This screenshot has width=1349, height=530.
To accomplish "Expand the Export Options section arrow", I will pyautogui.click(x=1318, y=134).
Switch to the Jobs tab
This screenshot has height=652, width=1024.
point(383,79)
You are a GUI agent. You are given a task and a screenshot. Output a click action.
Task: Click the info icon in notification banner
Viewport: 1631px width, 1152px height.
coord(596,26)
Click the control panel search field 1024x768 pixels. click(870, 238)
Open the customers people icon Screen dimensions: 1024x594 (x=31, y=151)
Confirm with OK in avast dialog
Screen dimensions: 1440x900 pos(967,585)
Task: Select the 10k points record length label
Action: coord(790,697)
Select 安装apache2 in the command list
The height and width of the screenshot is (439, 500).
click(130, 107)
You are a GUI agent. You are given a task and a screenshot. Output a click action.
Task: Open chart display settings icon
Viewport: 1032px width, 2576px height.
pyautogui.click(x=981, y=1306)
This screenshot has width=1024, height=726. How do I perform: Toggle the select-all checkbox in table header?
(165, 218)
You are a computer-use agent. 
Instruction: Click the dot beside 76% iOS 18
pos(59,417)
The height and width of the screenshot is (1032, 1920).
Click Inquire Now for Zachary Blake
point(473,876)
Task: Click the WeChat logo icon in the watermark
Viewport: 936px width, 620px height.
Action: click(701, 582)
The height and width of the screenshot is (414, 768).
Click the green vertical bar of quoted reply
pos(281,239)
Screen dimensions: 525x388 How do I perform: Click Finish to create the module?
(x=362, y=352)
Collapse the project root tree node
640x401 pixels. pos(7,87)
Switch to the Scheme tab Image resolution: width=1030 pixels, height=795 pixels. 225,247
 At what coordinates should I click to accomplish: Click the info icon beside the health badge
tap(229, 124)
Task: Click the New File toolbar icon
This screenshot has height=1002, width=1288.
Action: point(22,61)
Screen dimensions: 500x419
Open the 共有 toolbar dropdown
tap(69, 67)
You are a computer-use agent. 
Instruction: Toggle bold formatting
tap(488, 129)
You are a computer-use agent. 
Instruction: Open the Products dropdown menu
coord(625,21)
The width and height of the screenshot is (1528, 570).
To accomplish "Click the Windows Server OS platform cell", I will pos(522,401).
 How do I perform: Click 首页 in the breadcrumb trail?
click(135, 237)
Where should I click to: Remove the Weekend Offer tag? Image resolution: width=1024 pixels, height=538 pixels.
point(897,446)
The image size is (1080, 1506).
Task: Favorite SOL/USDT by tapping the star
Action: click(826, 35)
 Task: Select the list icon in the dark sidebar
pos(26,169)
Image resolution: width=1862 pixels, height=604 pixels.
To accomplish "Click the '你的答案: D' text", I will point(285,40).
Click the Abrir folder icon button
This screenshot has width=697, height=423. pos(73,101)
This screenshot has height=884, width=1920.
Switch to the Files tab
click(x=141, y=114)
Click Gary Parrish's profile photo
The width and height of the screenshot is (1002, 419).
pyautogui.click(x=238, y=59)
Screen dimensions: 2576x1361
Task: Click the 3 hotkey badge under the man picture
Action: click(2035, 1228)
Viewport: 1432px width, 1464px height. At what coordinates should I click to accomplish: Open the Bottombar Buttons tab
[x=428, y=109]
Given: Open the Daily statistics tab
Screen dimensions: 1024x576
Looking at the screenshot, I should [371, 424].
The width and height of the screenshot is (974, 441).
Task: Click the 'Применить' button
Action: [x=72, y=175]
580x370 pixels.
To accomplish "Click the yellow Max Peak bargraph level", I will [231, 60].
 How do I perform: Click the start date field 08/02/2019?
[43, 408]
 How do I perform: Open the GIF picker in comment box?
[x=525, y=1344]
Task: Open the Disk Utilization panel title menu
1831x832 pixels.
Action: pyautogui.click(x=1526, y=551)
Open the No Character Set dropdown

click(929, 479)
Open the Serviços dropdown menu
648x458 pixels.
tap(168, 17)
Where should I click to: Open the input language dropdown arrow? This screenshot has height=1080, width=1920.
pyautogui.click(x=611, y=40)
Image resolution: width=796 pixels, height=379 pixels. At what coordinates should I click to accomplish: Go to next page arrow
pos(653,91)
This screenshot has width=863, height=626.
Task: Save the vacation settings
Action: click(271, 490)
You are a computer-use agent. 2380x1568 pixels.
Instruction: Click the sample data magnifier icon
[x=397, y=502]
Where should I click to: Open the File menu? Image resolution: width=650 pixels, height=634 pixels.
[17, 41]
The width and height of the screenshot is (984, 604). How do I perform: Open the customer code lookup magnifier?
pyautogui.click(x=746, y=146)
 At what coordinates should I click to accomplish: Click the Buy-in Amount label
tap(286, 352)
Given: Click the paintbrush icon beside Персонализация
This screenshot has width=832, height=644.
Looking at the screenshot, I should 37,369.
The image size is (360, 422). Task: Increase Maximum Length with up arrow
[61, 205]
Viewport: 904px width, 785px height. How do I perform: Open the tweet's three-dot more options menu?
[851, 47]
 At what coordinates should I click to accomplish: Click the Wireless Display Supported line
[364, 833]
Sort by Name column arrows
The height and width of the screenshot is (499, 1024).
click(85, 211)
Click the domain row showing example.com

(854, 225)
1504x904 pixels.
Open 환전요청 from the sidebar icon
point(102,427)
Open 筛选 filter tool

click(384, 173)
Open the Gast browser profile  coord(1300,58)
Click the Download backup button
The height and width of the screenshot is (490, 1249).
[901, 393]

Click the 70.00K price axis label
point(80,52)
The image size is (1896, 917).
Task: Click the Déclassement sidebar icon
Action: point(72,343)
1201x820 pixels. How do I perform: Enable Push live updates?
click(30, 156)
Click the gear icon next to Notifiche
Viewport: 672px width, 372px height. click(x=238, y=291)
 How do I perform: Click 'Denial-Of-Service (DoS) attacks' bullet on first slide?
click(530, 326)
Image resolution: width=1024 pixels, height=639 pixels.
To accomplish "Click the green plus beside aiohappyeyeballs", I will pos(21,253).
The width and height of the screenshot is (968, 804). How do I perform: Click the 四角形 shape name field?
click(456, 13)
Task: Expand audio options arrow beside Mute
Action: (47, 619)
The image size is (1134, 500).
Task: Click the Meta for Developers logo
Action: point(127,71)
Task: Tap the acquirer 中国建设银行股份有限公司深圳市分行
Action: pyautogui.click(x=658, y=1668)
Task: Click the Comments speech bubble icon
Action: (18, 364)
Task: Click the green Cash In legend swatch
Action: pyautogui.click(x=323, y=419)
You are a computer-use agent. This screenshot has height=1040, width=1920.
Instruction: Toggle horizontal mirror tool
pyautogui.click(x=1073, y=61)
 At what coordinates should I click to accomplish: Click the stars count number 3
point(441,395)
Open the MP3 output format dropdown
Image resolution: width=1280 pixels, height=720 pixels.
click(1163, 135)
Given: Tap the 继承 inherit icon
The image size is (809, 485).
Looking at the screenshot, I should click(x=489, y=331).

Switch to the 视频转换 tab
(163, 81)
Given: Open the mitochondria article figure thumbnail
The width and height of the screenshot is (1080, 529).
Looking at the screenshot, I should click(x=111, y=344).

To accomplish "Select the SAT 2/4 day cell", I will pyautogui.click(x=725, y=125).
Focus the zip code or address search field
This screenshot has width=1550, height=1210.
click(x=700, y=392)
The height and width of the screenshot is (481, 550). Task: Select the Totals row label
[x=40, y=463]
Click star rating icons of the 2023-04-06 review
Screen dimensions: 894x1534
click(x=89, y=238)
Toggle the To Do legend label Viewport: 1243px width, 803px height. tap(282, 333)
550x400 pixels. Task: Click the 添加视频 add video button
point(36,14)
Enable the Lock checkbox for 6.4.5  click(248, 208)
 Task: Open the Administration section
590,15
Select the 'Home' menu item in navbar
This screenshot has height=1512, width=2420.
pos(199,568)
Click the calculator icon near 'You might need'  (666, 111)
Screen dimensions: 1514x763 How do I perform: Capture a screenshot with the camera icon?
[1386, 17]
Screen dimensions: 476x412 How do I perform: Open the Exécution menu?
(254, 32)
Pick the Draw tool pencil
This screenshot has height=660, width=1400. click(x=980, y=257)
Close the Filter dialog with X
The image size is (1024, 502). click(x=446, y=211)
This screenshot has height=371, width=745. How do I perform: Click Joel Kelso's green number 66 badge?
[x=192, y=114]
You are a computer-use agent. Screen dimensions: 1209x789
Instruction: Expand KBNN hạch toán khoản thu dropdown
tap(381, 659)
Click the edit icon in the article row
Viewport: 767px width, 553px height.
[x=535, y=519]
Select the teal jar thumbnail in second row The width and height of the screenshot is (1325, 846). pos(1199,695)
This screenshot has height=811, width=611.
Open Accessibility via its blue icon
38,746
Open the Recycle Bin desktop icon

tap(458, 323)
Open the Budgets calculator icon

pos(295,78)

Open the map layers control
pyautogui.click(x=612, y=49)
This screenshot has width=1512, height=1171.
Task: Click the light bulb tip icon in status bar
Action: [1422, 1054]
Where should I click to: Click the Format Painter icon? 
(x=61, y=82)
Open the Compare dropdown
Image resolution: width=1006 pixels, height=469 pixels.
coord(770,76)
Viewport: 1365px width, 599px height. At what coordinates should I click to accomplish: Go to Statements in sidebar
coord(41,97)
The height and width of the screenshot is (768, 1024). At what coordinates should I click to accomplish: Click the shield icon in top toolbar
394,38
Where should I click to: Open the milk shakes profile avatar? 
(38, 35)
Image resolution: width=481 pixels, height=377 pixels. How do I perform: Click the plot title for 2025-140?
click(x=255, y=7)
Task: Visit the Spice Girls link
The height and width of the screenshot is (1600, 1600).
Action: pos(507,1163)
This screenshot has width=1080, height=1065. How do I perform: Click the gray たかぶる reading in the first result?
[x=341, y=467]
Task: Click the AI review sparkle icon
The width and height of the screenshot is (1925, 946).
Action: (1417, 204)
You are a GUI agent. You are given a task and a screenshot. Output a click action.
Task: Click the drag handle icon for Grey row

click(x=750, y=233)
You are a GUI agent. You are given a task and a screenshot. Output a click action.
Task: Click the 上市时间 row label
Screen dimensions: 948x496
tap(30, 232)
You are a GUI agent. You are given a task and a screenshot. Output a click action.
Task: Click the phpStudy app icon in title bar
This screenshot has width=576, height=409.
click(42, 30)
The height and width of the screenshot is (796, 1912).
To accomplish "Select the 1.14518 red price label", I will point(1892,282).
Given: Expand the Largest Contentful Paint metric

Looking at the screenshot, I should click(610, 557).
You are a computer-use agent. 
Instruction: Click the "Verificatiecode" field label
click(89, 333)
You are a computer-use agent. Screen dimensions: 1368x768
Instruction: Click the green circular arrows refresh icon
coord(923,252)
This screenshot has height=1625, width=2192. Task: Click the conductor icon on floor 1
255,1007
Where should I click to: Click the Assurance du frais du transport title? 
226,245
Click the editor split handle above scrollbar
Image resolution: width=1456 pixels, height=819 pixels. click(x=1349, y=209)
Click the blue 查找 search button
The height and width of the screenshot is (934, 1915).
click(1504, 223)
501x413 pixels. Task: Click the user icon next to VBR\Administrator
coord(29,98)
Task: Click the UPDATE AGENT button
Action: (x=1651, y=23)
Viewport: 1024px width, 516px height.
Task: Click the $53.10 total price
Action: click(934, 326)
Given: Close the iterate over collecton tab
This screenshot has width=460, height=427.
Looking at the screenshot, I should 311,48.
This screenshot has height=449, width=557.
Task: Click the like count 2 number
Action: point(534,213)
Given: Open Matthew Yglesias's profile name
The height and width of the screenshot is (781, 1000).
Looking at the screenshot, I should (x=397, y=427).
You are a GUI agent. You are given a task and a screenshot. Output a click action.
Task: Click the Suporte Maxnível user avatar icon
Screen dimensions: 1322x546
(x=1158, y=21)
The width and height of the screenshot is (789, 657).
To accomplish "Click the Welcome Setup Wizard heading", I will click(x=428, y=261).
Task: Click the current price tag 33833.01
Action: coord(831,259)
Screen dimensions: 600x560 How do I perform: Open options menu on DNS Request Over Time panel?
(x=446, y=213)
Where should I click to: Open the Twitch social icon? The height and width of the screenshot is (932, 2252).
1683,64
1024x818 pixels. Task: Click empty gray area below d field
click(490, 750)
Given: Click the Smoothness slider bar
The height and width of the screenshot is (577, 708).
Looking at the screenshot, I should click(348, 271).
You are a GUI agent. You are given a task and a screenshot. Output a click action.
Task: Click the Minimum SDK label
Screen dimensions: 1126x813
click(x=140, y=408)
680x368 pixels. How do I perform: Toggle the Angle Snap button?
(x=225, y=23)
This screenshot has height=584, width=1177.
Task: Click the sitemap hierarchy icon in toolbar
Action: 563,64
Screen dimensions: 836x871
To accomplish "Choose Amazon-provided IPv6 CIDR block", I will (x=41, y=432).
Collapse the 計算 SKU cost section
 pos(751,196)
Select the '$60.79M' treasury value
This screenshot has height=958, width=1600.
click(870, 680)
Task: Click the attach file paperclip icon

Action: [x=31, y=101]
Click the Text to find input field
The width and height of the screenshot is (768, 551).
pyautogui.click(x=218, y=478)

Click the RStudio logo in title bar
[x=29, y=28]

What you need to do ->
Exactly as written, reproduce the lines of the data above from the first line through the line where "Open the customers" appears.

Solution to the problem ->
This screenshot has width=1349, height=530.
To accomplish "Expand the Export Options section arrow", I will pyautogui.click(x=1318, y=134).
Switch to the Jobs tab
This screenshot has height=652, width=1024.
point(383,79)
You are a GUI agent. You are given a task and a screenshot. Output a click action.
Task: Click the info icon in notification banner
Viewport: 1631px width, 1152px height.
coord(596,26)
Click the control panel search field 1024x768 pixels. click(870, 238)
Open the customers people icon Screen dimensions: 1024x594 (x=31, y=151)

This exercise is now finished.